(What you will do):
Every record needs to come back as written, except for the pictures.

Pixel coordinate grounding data:
BEGIN

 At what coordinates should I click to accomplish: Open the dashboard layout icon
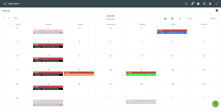pyautogui.click(x=198, y=4)
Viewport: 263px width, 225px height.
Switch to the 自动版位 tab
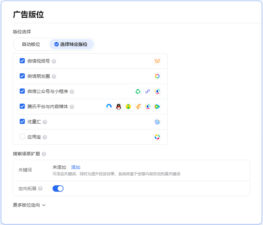click(31, 44)
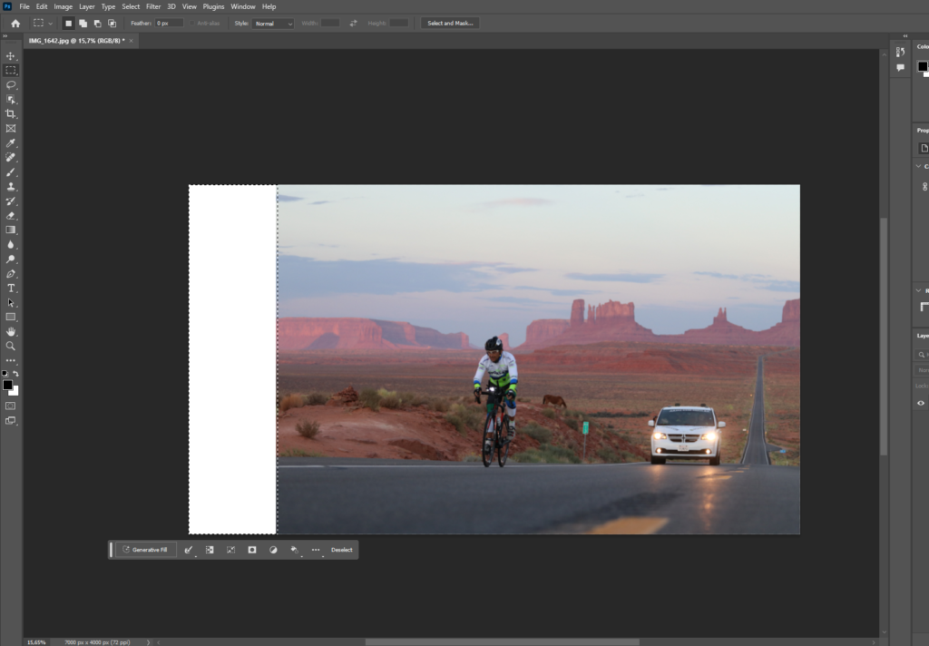This screenshot has width=929, height=646.
Task: Click Deselect in the contextual taskbar
Action: 343,550
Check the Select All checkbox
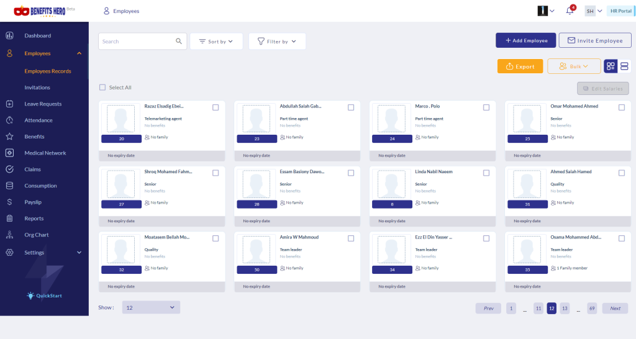This screenshot has width=636, height=339. click(x=102, y=88)
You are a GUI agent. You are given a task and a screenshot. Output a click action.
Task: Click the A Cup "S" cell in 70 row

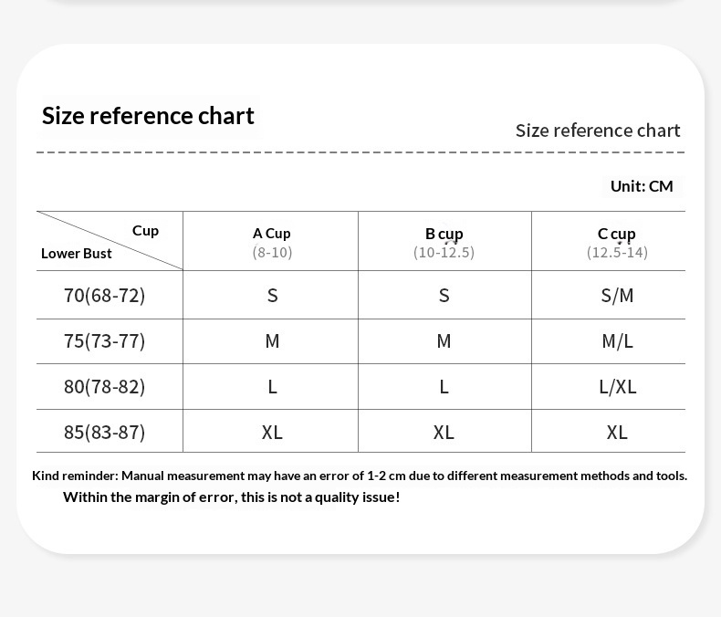coord(272,295)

END

(Task output):
 At what coordinates should I click to accomplish: Open the dashboard layout icon
pyautogui.click(x=198, y=4)
Viewport: 263px width, 225px height.
Switch to the 自动版位 tab
click(31, 44)
This screenshot has width=929, height=646.
Task: Click Deselect in the contextual taskbar
Action: 343,550
Check the Select All checkbox
This screenshot has width=636, height=339. click(x=102, y=88)
You are a GUI agent. You are given a task and a screenshot. Output a click action.
Task: Click the A Cup "S" cell in 70 row

coord(272,295)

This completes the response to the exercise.